If you learn that the married couple renting your property is splitting up, you may be unsure about how to face the situation with as much fairness and sensitivity as possible. Additionally, you may have some questions about how the renting process will work moving forward now that your tenants are no longer together.
Questions Landlords Ask When Tenants Divorce
Let’s take a look at some of the most common questions landlords might have when they’re dealing with divorcing tenants. With the right plan in place, you shouldn’t have too much trouble navigating this sensitive situation.
Who Pays the Rent?
If your tenants have split the cost of rent as a married couple and they’re now divorcing, it’s natural for you to wonder who will be paying the rent for the remainder of the lease.
The fact is, the lease agreement your tenants signed when they moved in will continue to stand until its expiration date no matter what happens to their personal relationship. According to the lease agreement, both parties will still be liable for their share of the rent until the lease is up.
During the divorce process, your tenants may request that an addendum to the lease agreement be signed to change the stipulations about rent responsibility. In some cases, divorcing couples request a new lease altogether that excludes one party from the agreement.
While you as the landlord have the right to make these changes to the lease you drafted, you should discuss your options with your lawyer before making any changes to the lease.
It may be more convenient for your divorcing tenants to sign a new lease or lease addendum that releases one of them from rent responsibility; however, it may put you as the landlord at greater risk of missing or incomplete rent payments.
Who Can Access the Property?
As long as the lease your tenants signed while they were still married remains intact, both tenants maintain full legal access to the property at any time during the remainder of the lease agreement. You as the landlord cannot change the locks without providing both parties with new keys.
The only reason this might change is if an updated lease has been drafted and signed, a lease addendum has been made, or a restraining order is involved in the divorce proceedings.
How Involved Should the Landlord Be?
It’s important for tenants to maintain positive relationships with their landlords in order for their time living on the property to be an overall positive experience for everyone involved.
However, it’s no secret that a divorce is a stressful, complex, and often drawn-out process, and communicating with their landlord may not be the first priority divorcing tenants have at this time.
Unless a restraining order is involved, the landlord cannot favor one tenant over another during a divorce and should practice as much neutrality as possible when communicating with both parties.
Avoid getting involved with any personal drama between your tenants, and make sure to consult your lawyer during this process to avoid ensnaring yourself in any legal issues between divorcing tenants.

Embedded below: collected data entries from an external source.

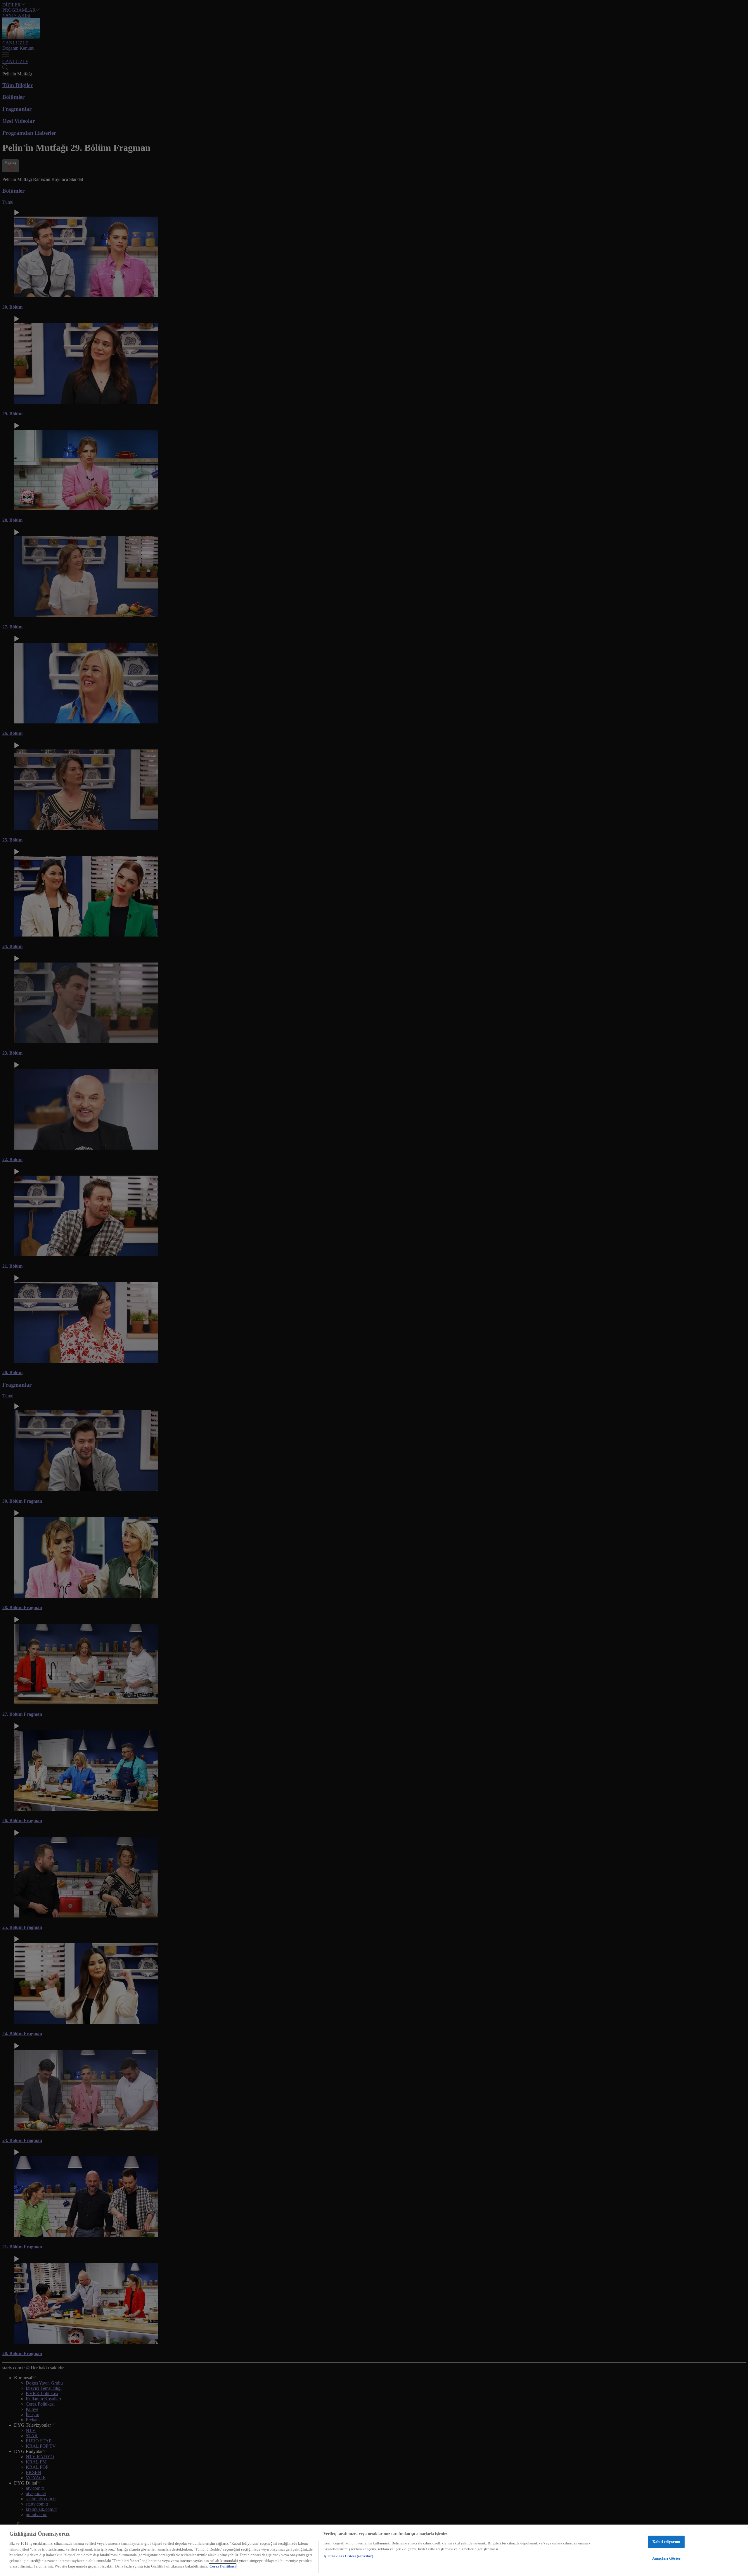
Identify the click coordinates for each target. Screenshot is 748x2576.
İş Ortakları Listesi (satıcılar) (348, 2556)
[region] (374, 2550)
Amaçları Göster (666, 2558)
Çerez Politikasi (222, 2566)
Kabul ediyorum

How Do Renter Qualifications Change?
When a married couple signs a lease together, the landlord will typically take the income of both parties into account when deciding if the renters meet the income requirements for the property. This means that one member of the couple may not be able to meet the income requirements without the other.
In a situation that involves divorcing tenants and one party who elects to keep the lease themselves, you can draft up a new lease agreement that requires a cosigner. This will ensure that you will receive the rent you’re owed and will also protect your tenant from eviction.
You could also elect to deny the lone tenant a new lease if the lease they shared with their ex-spouse is almost up.